• _PROMPT 1_
In the passage about the noisy neighbors, shorten the paragraph beginning "I get my taramasalata from" while keeping its main facts.
• _PROMPT 2_
From the passage about the noisy neighbors, copy the text starting with "I get my taramasalata" and going on through "my Christmas present.".

• _QUOTED PASSAGE_
┄┄┄┄┄┄

I have, with total justification, been railing against the obstreperous jollifications of our neighbours with their drinking and smoking on the balcony and talking through their shameless activities at the top of their voices. Their unpardonable sin of having vocal children and yapping rat-dogs and allowing them to display their anti social inclinations has been intolerable.

Their loathsome progeny are old enough to drive and they have parked their car in the space that I use to back into to get out of the garage. The space filled, it is an infinitely more complex manoeuvre to get out of the bloody place. And believe you me parking spaces under Spanish flats make sardine tins look positively spacious.

I know beyond a shadow of a doubt that were my mother to have lived in such a flat she would have sold her car within a couple of days! We are talking of a woman who, having made a wrong turning in the centre of Cardiff once drove to Penarth before she felt that she had enough room and confidence to turn around and come home to Rumney!

I have composed impromptu ditties (sung with gusto in the shower) about the neighbours' rat-dogs catching all the more popular diseases which would have meant their instant death, and I have thought longingly about that much misunderstood humanitarian Herod.

It was therefore with more than usual delight that I noticed that the noisy neighbours had taken in the seat covers off the balcony chairs. This is an invariable sign that they are quitting the place and returning to their normal habitation. In celebration of their departure I went out to hire a DVD and get some taramasalata.


I get my taramasalata from an Indian run Greek restaurant which serves Turkish food and each time I have bought it my request has created turmoil as they try and understand what it is I want. I have learned to ask for ‘red sauce of the fish’ (in Spanish of course) which works. My first request for ‘taramasalata’ resulted in total chaos!

I returned form my visit to the local shops with the latest Batman movie (of which more anon) my taramasalata and a warm feeling of anticipation of a quiet night with a good film and a bottle of wine. Rioja of course, and part of my Christmas present.

Imagine then my chagrin when returning to the flat after a foray for bread I found two pot plants lurking outside the door. My next door neighbours who were in the process of departing wished me a Happy New Year and the lady (who by this time was at the bottom of the stairs and virtually into the garage) informed me that she had left the two plants there and they did not like direct sunlight!

┄┄┄┄┄┄

• _DATA PROVIDED_
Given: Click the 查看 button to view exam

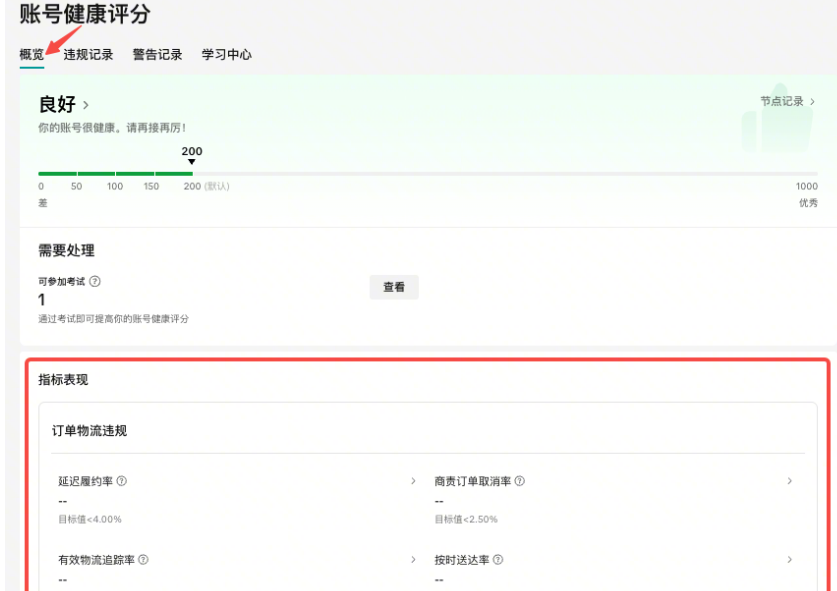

┄┄┄┄┄┄

• _EXERCISE ANSWER 1_
The writer buys taramasalata from an Indian-run Greek restaurant that serves Turkish food, and each purchase causes confusion. The first request for "taramasalata" caused total chaos, but asking in Spanish for "red sauce of the fish" works.

• _EXERCISE ANSWER 2_
I get my taramasalata from an Indian run Greek restaurant which serves Turkish food and each time I have bought it my request has created turmoil as they try and understand what it is I want. I have learned to ask for ‘red sauce of the fish’ (in Spanish of course) which works. My first request for ‘taramasalata’ resulted in total chaos!

I returned form my visit to the local shops with the latest Batman movie (of which more anon) my taramasalata and a warm feeling of anticipation of a quiet night with a good film and a bottle of wine. Rioja of course, and part of my Christmas present.